Re: 5.3-rc1 regression with XFS log recovery

From: Dave Chinner <david@fromorbit.com>
To: "hch@lst.de" <hch@lst.de>
Cc: "Verma, Vishal L" <vishal.l.verma@intel.com>,
	"linux-xfs@vger.kernel.org" <linux-xfs@vger.kernel.org>,
	"Williams, Dan J" <dan.j.williams@intel.com>,
	"darrick.wong@oracle.com" <darrick.wong@oracle.com>,
	Ming Lei <ming.lei@redhat.com>,
	linux-block@vger.kernel.org
Subject: Re: 5.3-rc1 regression with XFS log recovery
Date: Tue, 20 Aug 2019 17:44:36 +1000	[thread overview]
Message-ID: <20190820074436.GD1119@dread.disaster.area> (raw)
In-Reply-To: <20190820055320.GB27501@lst.de>

On Tue, Aug 20, 2019 at 07:53:20AM +0200, hch@lst.de wrote:
> On Tue, Aug 20, 2019 at 02:41:35PM +1000, Dave Chinner wrote:
> > > With the following debug patch.  Based on that I think I'll just
> > > formally submit the vmalloc switch as we're at -rc5, and then we
> > > can restart the unaligned slub allocation drama..
> > 
> > This still doesn't make sense to me, because the pmem and brd code
> > have no aligment limitations in their make_request code - they can
> > handle byte adressing and should not have any problem at all with
> > 8 byte aligned memory in bios.
> > 
> > Digging a little furhter, I note that both brd and pmem use
> > identical mechanisms to marshall data in and out of bios, so they
> > are likely to have the same issue.
> > 
> > So, brd_make_request() does:
> > 
> >         bio_for_each_segment(bvec, bio, iter) {
> >                 unsigned int len = bvec.bv_len;
> >                 int err;
> > 
> >                 err = brd_do_bvec(brd, bvec.bv_page, len, bvec.bv_offset,
> >                                   bio_op(bio), sector);
> >                 if (err)
> >                         goto io_error;
> >                 sector += len >> SECTOR_SHIFT;
> >         }
> > 
> > So, the code behind bio_for_each_segment() splits multi-page bvecs
> > into individual pages, which are passed to brd_do_bvec(). An
> > unaligned 4kB io traces out as:
> > 
> >  [  121.295550] p,o,l,s 00000000a77f0146,768,3328,0x7d0048
> >  [  121.297635] p,o,l,s 000000006ceca91e,0,768,0x7d004e
> > 
> > i.e. page		offset	len	sector
> > 00000000a77f0146	768	3328	0x7d0048
> > 000000006ceca91e	0	768	0x7d004e
> > 
> > You should be able to guess what the problems are from this.
> > 
> > Both pmem and brd are _sector_ based. We've done a partial sector
> > copy on the first bvec, then the second bvec has started the copy
> > from the wrong offset into the sector we've done a partial copy
> > from.
> > 
> > IOWs, no error is reported when the bvec buffer isn't sector
> > aligned, no error is reported when the length of data to copy was
> > not a multiple of sector size, and no error was reported when we
> > copied the same partial sector twice.
> 
> Yes.  I think bio_for_each_segment is buggy here, as it should not
> blindly split by pages.  CcingMing as he wrote much of this code.  I'll
> also dig into fixing it, but I just arrived in Japan and might be a
> little jetlagged.
> 
> > There's nothing quite like being repeatedly bitten by the same
> > misalignment bug because there's no validation in the infrastructure
> > that could catch it immediately and throw a useful warning/error
> > message.
> 
> The xen block driver doesn't use bio_for_each_segment, so it isn't
> exactly the same but a very related issue. 

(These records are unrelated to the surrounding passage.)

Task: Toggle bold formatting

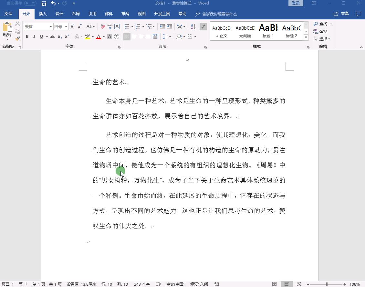Action: 27,37
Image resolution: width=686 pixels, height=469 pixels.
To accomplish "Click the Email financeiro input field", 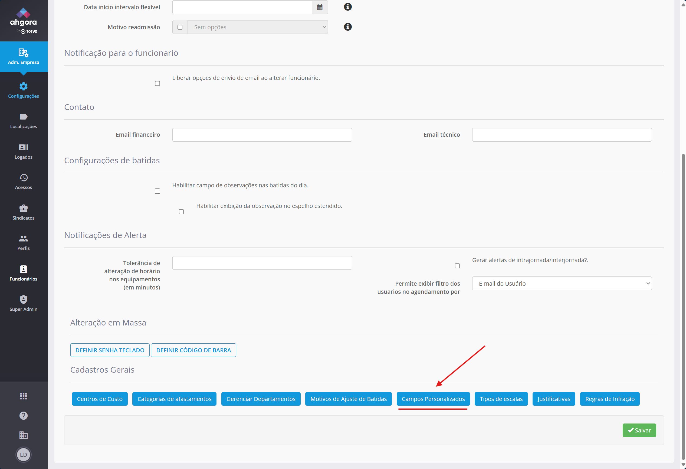I will click(x=262, y=135).
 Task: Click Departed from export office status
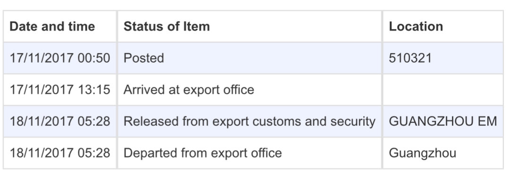click(202, 153)
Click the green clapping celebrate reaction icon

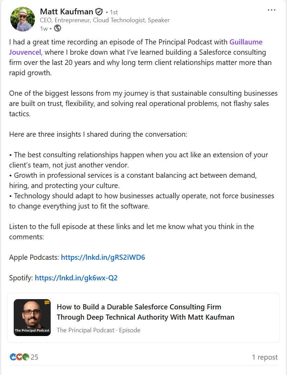pos(26,357)
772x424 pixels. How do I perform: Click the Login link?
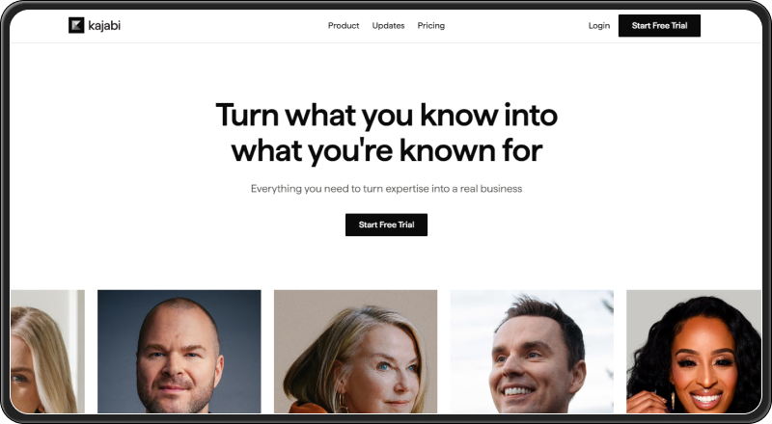tap(598, 26)

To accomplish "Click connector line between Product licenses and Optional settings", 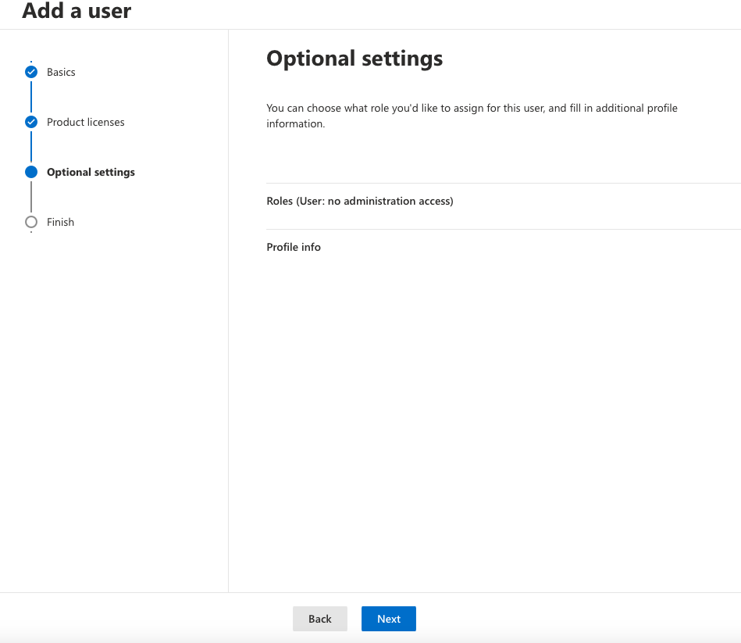I will point(31,147).
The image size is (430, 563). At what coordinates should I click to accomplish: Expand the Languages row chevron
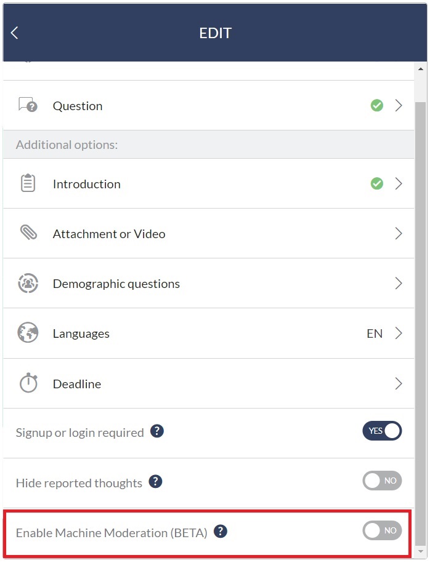click(399, 333)
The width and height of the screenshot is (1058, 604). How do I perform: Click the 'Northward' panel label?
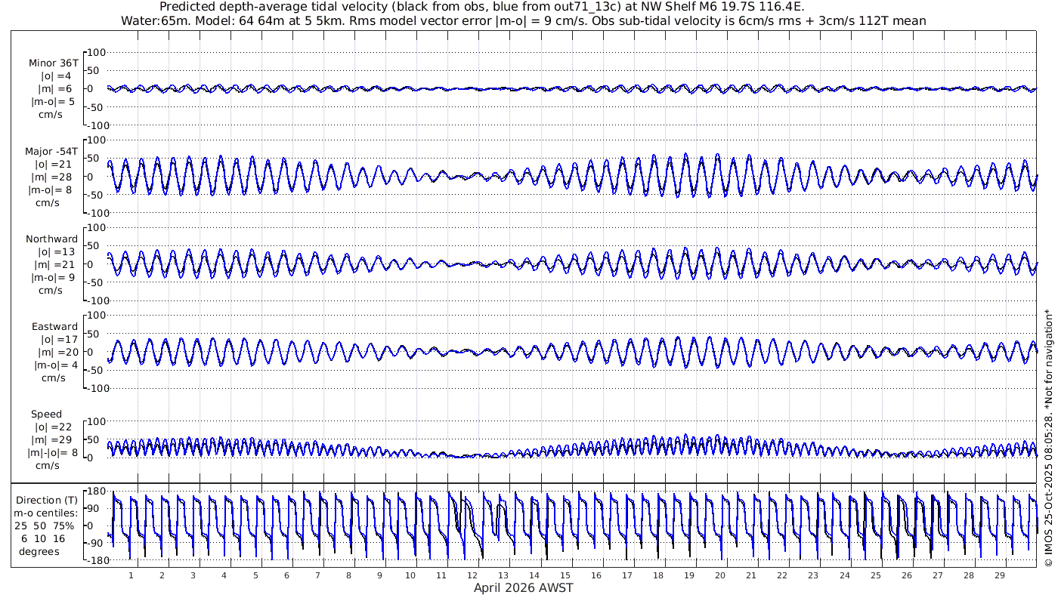[x=51, y=239]
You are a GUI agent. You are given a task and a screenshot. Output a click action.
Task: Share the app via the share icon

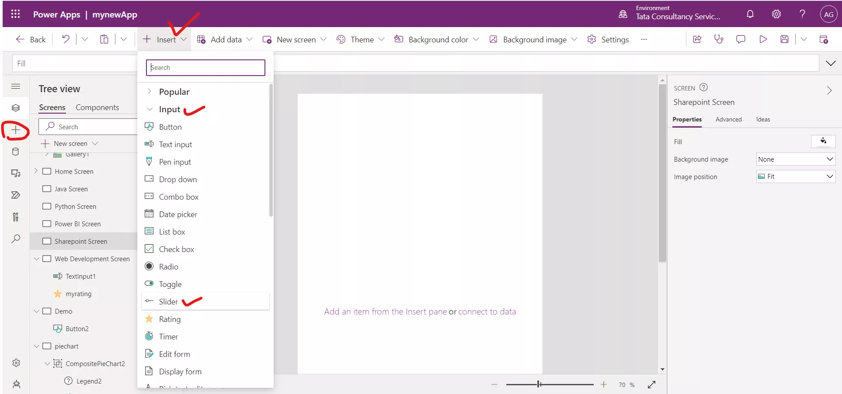(x=697, y=39)
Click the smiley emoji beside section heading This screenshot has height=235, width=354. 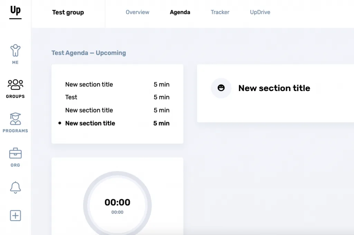click(221, 88)
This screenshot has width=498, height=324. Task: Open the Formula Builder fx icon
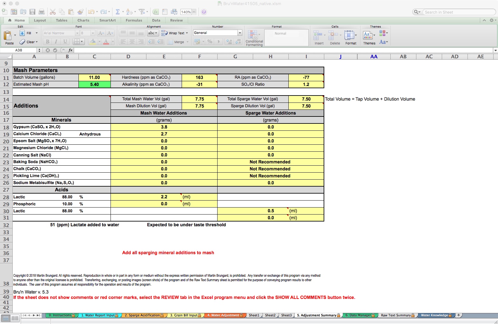click(156, 12)
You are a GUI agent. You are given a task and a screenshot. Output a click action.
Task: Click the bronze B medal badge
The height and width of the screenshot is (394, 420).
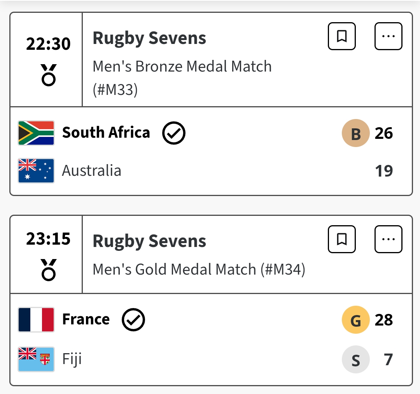point(355,133)
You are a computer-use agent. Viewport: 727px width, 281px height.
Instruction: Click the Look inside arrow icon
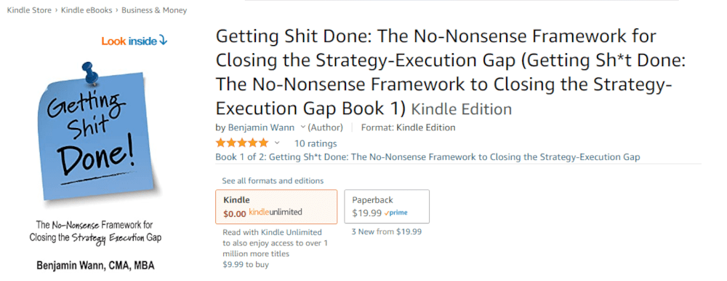163,41
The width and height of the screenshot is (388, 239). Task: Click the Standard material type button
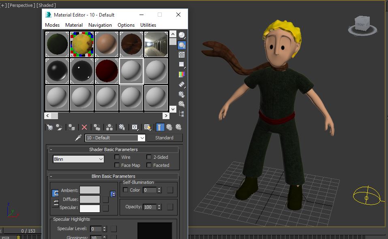pyautogui.click(x=164, y=138)
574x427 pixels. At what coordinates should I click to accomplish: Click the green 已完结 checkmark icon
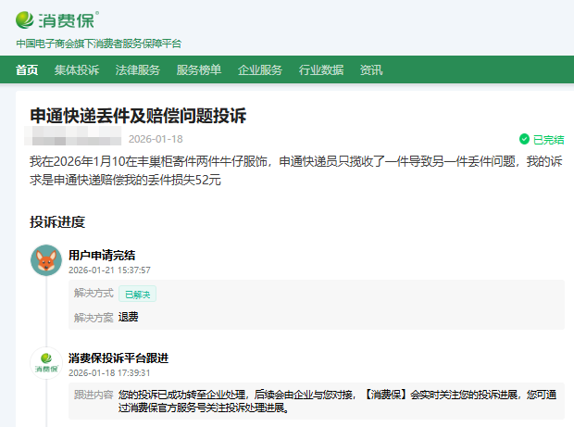pos(524,140)
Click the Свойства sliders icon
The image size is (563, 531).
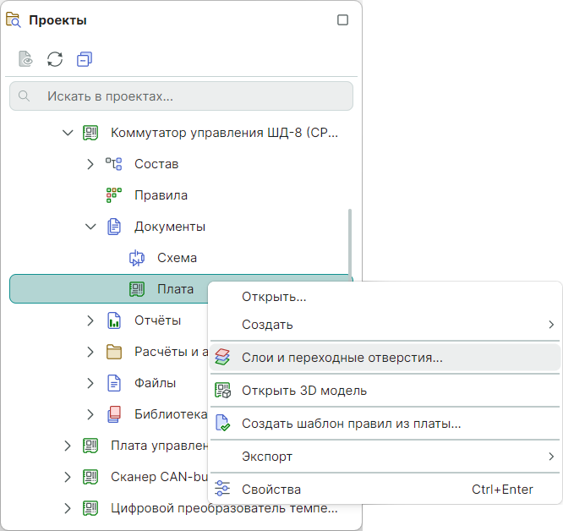(222, 489)
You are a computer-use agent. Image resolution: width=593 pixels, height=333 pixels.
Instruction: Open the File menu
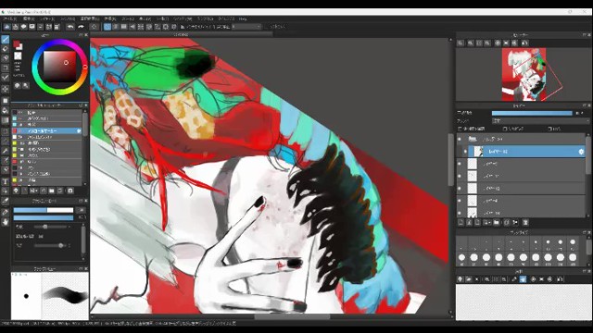click(x=10, y=19)
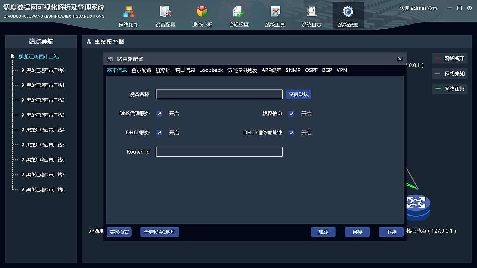The height and width of the screenshot is (268, 477).
Task: Click the power icon at top right
Action: [x=469, y=8]
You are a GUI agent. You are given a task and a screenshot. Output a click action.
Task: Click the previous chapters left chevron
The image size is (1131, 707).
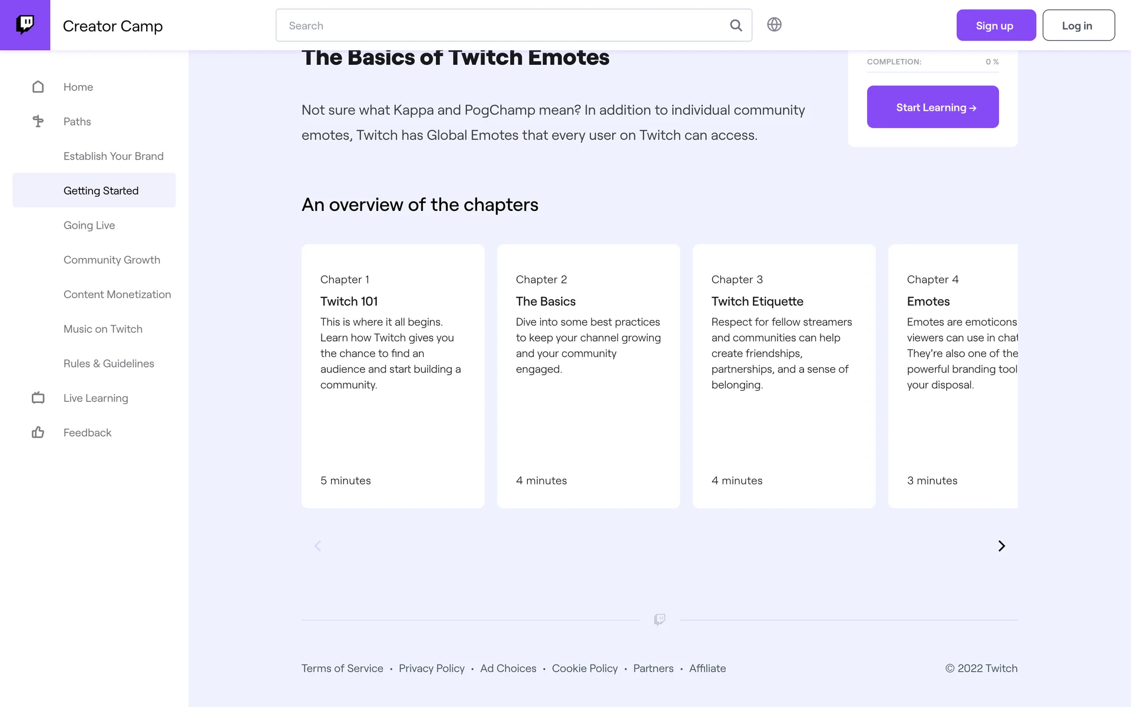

Both stem from the fact that nothing in the block layer validates
memory alignment constraints. Xenblk, pmem and brd all return 511 to
queue_dma_alignment(), and all break when passed memory that isn't
aligned to 512 bytes.  There aren't even debug options we can turn
on that would tell use this is happening. Instead, we start with
data corruption and have to work backwards to find the needle in the
haystack from there. EIO and a WARN_ONCE would be a massive
improvement here....

> Maybe until we sort
> all this mess out we just need to depend on !SLUB_DEBUG for XFS?

SLUB_DEBUG=y by itself doesn't cause problems - I run that
all the time because otherwise there's no /proc/slabinfo with slub.

I used KASAN to get the above alignment behaviour - it's
SLUB_DEBUG_ON=y that perturbs the alignment, and I think the same
thing can happen with SLAB_DEBUG=y, so there's several dependencies
we'd have to add here.

Is there any way we can pass kmalloc a "use aligned heap" GFP flag
so that it allocates from the -rcl slabs to guarantee alignment
rather than the standard slabs that change alignment with config
options?

Cheers,

Dave.
-- 
Dave Chinner
david@fromorbit.com